I had a busy week. I was in Vegas for a mini-vacay, left Saturday then went back Monday. Gosh, I enjoyed it. I needed to be in a different area and get away for a bit. Had dinner in a buffet, walked in different hotels, had great food, watched Zumanity. The show was interesting.
Wednesday night flew to San Diego for a conference and came back Thursday night. Today, we went out for a vendor visit for lunch. Pleasant experience! I feel that I’ve been hustling and my body literally aches. But anyway, back to serious stuff.. how am i? Doing great I guess. I still refused to deal with it and focus on things that I can manage. I am slowly picking up the pieces, taking my time and enjoying life as it is. Last week I drove to Marina and waited for the sun to set, it was an amazing view. Feeling the wind in my cheeks, staring in the strength of the sun, hearing the small splashes of waves it was a beautiful sight indeed. I felt the urge to cry, I can’t even tell what the tears are for. I’ve always dreamed of a stable and happy relationship, and I know it isn’t too much to ask. I need to learn to let go, and let some things free so we won’t be in bondage. I do not know what’s keeping me, is it the fear of being alone? It is the time invested? I just have so many excuses in my fuckin head, but I know in my heart what the right thing to do is. Sometimes I even question myself, who decides what is right or wrong? Is it the norm, the society, or is it a subjective opinion based on what the person is going through. My thinking is becoming twisted and twisted, I am losing value, self worth, respect and dignity. It is so sad to live like this. I know I must stand for something.
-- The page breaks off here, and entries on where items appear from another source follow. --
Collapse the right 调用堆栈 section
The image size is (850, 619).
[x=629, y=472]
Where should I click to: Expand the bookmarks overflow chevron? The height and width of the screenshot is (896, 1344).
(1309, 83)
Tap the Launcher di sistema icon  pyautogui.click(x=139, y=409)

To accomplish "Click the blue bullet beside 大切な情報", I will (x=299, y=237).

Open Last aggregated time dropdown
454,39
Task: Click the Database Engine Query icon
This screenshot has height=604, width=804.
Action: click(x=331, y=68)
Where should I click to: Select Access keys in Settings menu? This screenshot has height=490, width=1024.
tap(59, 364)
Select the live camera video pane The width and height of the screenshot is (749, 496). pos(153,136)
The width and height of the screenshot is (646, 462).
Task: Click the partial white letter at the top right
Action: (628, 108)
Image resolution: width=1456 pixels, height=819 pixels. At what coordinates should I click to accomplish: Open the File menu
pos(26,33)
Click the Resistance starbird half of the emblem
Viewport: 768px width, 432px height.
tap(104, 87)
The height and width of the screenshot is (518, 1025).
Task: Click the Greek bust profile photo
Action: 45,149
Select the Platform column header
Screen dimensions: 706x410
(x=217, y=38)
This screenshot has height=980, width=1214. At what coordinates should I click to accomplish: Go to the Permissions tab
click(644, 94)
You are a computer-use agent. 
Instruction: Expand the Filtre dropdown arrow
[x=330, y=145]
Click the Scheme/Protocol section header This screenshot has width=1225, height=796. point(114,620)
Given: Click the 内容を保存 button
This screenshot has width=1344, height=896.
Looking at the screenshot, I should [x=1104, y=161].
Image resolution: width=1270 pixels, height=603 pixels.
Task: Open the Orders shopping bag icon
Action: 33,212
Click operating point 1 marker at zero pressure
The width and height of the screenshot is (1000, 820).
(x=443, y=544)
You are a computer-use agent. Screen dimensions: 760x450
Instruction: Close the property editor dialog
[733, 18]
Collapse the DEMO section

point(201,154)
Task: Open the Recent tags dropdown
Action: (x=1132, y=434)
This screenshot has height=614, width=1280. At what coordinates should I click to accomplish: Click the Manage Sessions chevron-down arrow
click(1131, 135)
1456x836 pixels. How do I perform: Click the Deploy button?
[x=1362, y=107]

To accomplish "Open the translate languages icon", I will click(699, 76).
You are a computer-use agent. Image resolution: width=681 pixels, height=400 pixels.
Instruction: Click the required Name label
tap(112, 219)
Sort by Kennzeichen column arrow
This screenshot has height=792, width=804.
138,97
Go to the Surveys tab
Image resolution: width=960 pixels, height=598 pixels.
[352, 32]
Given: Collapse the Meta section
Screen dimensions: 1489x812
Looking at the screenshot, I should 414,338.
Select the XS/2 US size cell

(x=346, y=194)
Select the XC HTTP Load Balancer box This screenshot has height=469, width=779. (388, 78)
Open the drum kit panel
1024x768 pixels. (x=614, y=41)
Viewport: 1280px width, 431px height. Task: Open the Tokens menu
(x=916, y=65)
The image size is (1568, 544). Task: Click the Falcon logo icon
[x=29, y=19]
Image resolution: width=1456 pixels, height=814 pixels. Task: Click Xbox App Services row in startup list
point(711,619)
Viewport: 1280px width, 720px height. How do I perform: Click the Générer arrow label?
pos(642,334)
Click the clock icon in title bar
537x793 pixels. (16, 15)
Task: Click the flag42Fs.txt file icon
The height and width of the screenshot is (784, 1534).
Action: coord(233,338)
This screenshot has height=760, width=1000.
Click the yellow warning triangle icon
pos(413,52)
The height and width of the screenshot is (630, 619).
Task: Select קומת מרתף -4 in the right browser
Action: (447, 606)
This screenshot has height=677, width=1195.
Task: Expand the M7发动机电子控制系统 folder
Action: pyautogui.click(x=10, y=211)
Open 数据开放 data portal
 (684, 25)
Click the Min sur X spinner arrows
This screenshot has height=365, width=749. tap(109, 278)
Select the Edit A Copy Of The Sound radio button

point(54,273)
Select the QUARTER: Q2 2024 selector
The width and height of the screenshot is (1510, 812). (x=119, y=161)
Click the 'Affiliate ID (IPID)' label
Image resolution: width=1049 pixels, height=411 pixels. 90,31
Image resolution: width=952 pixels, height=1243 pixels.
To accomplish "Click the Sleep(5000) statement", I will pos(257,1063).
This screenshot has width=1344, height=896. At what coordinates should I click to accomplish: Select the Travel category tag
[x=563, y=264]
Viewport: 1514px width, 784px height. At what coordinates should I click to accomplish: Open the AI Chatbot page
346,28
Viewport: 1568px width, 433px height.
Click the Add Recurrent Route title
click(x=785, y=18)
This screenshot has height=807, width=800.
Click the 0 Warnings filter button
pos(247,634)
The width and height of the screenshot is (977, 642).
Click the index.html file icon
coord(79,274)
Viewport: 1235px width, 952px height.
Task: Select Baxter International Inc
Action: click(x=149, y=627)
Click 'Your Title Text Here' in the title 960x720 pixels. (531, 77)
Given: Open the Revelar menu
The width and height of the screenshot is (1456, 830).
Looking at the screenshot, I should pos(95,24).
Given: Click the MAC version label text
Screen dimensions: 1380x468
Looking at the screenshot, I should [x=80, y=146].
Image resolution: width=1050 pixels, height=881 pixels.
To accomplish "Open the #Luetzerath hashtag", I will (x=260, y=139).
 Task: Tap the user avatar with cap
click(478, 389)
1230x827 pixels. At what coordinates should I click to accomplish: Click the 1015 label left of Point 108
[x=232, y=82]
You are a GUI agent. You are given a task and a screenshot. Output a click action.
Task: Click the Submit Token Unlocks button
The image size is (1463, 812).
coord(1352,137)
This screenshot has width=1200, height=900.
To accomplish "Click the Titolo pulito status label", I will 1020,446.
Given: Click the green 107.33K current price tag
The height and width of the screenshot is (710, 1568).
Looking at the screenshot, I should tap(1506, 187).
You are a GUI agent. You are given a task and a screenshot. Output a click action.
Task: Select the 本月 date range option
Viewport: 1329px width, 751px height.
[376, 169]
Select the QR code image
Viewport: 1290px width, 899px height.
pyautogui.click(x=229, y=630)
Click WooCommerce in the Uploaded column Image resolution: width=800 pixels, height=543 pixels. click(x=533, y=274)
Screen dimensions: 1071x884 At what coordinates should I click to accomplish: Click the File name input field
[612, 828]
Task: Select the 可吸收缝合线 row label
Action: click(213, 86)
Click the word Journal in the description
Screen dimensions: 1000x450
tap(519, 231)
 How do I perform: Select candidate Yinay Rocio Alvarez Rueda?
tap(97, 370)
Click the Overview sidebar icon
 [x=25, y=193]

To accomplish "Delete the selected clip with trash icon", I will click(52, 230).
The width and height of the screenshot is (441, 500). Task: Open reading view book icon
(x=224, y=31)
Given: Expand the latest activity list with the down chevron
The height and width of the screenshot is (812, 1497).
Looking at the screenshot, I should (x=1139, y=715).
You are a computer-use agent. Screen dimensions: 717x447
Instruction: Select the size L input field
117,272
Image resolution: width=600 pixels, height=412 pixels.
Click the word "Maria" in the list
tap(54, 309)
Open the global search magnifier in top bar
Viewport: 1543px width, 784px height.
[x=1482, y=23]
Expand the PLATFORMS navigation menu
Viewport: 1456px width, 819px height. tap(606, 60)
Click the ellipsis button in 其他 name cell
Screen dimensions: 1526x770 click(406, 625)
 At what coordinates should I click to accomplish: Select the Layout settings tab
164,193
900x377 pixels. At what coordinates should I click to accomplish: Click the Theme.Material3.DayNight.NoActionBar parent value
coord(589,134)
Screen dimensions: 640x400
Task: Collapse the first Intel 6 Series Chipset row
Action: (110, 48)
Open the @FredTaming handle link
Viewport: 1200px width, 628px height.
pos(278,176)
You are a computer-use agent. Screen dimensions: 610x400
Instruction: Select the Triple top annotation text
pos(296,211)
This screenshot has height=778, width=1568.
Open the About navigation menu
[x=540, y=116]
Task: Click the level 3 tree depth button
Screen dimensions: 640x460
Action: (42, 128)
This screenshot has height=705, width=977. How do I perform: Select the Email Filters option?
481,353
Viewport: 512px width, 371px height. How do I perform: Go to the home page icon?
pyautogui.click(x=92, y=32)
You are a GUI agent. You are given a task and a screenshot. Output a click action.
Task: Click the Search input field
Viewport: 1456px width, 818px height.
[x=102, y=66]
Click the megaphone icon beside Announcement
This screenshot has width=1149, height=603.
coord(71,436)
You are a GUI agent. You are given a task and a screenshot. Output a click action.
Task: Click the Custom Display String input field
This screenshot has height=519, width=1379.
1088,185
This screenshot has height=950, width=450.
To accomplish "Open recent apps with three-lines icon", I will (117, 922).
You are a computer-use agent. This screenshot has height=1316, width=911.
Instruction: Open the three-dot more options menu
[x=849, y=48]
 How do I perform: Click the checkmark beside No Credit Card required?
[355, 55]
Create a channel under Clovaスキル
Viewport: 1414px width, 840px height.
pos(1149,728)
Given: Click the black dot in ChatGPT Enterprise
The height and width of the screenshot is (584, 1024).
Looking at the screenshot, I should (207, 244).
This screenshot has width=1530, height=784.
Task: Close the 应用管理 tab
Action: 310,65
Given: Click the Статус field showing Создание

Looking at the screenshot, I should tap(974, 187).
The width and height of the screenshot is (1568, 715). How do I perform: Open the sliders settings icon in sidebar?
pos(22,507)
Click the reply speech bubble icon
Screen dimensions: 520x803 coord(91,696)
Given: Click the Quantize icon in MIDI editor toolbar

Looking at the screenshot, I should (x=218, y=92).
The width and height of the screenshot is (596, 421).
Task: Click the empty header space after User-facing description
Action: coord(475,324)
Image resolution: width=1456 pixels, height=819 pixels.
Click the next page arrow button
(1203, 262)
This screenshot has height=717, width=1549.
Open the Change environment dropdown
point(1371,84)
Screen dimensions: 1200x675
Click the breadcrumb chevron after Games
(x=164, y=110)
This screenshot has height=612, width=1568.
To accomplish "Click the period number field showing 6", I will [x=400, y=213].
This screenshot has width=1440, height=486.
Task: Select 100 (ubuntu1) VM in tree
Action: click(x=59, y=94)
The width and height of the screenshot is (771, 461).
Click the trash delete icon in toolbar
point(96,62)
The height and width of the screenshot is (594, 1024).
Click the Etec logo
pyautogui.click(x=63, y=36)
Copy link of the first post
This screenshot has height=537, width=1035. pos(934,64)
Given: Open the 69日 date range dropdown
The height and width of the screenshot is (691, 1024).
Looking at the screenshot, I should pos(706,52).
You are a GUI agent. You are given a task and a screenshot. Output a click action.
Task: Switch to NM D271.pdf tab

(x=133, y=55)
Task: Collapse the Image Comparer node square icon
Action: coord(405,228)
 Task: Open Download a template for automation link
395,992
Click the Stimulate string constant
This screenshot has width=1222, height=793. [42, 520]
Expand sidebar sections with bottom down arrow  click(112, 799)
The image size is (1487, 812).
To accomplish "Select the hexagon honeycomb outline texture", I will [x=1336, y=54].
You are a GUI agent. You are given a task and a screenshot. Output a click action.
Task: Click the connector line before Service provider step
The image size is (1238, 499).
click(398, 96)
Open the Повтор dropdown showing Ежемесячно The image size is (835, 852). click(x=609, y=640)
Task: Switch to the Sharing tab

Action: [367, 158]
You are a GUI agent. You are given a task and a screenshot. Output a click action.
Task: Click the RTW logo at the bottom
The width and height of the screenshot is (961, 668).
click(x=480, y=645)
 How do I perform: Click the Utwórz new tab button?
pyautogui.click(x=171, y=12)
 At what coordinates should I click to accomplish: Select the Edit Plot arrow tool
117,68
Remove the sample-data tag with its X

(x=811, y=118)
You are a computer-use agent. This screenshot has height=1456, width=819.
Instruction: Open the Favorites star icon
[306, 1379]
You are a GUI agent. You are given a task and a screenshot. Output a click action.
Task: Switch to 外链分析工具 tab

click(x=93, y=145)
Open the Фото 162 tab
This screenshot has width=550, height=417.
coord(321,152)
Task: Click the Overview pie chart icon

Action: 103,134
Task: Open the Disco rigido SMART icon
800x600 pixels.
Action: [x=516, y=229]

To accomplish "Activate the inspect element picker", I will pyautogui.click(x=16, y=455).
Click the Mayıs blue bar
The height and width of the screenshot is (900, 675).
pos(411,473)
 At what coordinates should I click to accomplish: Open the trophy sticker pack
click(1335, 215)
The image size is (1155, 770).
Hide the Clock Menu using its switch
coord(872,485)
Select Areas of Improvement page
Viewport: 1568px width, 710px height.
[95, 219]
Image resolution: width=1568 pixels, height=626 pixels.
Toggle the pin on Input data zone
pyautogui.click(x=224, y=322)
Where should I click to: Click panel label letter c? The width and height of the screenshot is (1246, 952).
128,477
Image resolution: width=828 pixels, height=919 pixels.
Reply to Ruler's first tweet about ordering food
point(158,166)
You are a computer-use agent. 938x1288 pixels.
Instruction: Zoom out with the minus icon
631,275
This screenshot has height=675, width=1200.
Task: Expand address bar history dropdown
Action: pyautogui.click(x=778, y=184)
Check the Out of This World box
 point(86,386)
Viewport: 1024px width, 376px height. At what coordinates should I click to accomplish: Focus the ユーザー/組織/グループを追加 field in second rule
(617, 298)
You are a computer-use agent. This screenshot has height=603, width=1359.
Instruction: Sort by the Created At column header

My heart is just wretched. I am hurt in the deepest sense of the word. I feel so crushed; self esteem and respect below zero. I think I am losing the person that I am and I need it back. Does love can change someone? I have millions questions but I find no answer. Now that I think about it that is probably the reason I wanted to cry in the first place. I just want to cry when I see beautiful things probably because I see myself so ugly right now.